I mainly like his reviews but his massive disparity when testing the Fuji and Sony 16-55 lenses was poor, it was obvious from the outset that he has a strong bias towards the Sony lens but ignores its massive caveats, whereas he went in both barrels on the Fuji one, basically calling it no better than the kit lens.

Bjarne Solvik's picture

I think comparing these lenses are pointless use of energy. They all are more then sufficient.

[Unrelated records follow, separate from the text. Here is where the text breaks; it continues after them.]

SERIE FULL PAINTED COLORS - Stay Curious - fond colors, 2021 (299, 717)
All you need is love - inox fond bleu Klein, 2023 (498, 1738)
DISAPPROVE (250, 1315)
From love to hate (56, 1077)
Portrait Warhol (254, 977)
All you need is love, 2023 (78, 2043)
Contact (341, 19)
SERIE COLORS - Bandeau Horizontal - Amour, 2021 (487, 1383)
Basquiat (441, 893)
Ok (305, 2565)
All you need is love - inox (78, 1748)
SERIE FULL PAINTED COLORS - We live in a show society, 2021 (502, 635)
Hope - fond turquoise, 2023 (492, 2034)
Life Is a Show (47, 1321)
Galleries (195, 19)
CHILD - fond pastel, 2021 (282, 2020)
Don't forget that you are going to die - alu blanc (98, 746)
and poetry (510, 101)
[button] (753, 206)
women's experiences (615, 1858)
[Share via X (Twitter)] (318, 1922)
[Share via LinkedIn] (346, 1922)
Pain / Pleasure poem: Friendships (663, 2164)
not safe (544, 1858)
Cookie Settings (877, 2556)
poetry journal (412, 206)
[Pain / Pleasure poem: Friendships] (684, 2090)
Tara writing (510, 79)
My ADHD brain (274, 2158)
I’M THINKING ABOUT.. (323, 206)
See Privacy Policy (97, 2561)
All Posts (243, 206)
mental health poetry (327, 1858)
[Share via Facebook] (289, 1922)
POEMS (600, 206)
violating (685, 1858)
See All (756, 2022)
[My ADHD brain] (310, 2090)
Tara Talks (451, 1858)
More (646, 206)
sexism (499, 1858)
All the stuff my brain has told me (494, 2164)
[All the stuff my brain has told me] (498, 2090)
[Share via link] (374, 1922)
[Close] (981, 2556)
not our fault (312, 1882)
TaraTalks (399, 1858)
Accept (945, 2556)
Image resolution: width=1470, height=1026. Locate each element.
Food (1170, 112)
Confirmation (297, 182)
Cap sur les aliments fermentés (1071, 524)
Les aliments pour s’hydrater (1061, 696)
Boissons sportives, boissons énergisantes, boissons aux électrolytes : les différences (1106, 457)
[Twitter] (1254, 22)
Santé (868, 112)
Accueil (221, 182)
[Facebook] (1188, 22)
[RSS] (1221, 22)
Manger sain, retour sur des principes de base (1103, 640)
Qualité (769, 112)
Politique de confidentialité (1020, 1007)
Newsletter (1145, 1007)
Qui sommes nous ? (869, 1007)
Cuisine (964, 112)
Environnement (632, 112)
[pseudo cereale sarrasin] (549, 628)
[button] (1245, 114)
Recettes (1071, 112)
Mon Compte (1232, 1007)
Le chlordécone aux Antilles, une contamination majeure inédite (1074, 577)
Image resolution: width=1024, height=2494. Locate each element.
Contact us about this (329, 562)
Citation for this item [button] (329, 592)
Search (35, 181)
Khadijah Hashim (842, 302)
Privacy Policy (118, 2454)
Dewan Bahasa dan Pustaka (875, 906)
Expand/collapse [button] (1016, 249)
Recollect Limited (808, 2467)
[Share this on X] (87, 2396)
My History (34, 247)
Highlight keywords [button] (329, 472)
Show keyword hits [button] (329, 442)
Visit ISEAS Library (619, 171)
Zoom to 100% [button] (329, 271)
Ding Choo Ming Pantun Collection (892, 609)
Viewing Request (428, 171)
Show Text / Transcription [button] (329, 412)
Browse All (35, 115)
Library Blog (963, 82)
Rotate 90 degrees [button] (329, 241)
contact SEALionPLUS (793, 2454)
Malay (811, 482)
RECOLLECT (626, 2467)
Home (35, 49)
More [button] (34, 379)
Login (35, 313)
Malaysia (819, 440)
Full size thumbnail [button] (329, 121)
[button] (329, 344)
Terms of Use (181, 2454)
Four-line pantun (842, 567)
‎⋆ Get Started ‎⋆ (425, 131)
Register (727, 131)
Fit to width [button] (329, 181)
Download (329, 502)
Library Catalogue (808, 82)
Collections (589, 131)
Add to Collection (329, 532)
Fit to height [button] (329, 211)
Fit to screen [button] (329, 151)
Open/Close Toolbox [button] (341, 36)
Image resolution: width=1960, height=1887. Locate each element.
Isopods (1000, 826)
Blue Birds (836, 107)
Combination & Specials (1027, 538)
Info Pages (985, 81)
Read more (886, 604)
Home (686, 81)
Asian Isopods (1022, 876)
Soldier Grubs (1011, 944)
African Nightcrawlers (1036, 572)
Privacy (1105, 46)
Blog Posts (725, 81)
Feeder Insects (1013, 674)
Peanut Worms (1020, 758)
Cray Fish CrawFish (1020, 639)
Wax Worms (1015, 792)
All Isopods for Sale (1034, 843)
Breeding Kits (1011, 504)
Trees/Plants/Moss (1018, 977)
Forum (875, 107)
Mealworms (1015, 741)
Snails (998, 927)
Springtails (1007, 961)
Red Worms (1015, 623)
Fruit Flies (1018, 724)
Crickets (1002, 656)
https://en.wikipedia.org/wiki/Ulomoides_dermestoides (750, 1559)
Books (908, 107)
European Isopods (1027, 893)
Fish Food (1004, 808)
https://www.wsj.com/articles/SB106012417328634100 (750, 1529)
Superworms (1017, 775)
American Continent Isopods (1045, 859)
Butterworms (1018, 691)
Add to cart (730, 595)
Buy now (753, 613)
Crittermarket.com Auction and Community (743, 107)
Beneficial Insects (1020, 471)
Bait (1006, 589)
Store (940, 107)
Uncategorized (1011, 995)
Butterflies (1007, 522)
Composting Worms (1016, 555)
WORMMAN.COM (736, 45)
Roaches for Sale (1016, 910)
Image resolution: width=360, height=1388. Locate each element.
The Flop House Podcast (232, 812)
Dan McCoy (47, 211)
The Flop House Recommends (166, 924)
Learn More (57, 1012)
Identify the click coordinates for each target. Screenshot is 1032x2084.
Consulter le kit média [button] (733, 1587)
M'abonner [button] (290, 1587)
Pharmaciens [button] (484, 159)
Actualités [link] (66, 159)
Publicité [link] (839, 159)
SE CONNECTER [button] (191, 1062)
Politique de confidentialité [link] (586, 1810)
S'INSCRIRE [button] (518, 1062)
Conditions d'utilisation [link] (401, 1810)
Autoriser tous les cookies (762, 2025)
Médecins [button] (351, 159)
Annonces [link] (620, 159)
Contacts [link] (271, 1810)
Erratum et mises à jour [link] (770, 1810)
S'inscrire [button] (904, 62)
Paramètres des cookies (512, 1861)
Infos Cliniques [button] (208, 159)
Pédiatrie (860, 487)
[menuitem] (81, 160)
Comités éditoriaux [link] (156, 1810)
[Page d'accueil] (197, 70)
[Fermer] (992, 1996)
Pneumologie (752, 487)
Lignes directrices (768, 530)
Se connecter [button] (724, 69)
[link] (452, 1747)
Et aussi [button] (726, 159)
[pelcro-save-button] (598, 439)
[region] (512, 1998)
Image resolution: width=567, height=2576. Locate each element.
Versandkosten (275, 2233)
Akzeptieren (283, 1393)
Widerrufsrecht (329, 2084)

But funny he think Sony makes the bests lens. Also the smallest? I wonder if that is due to the small size of the mount? Smaller mount=smaller, cheaper and better lenses? :)

Robert Molan's picture

Actually the reverse is true smaller mounts tend to have more limitations when designing lenses, which is why nikon moved to a new large mount for its mirrorless system. It’s a pointless comparison, sometimes i want a particular look in an image and a clinically sharp lens is not always ‘best’. Best on paper perhaps but a photograph is more than clinical sharpness.

Bjarne Solvik's picture

It’s a joke referring to the new Nikon mount. It was claimed Sony mount was to small, and Nikon would be able to make better lenses. Still the new GM is smaller then Nikons offering, and as good. Just goes to show the argument about mount size is not valid. Pardon me if it was not obvious I was joking.

Roger Cozine's picture

This comparison would be far more valid if every camera brand was represented. There's no Fuji, OM Systems, Panasonic...ect. Nor is there any legit proof that one lens is better than the other. Furthermore, the "best" lens is usually never the sharpest, or handles flare the best, or has minimal distortion. The best lens generally has the most unique character that sets it apart from the others. All in all, this topic is purely subjective as each lens will display differently based on which camera sensor its paired with.

David Harrison's picture

Leica, obviously.

Tom Bryant's picture

Hmmm. My $90 Canon 50mm f/1.8 "nifty fifty" is small, light, and in it's center, and f/4 and below, pretty much indistinguishable from these $2000+ monsters, especially hand held, with a 20Megapixel sensor (e.g. my 6D). On my 50megapixel 5Ds, on a tripod, there is a small but visible difference between the nifty 50 and a Sigma 50mm f/1.4 Art. Each lens has its place.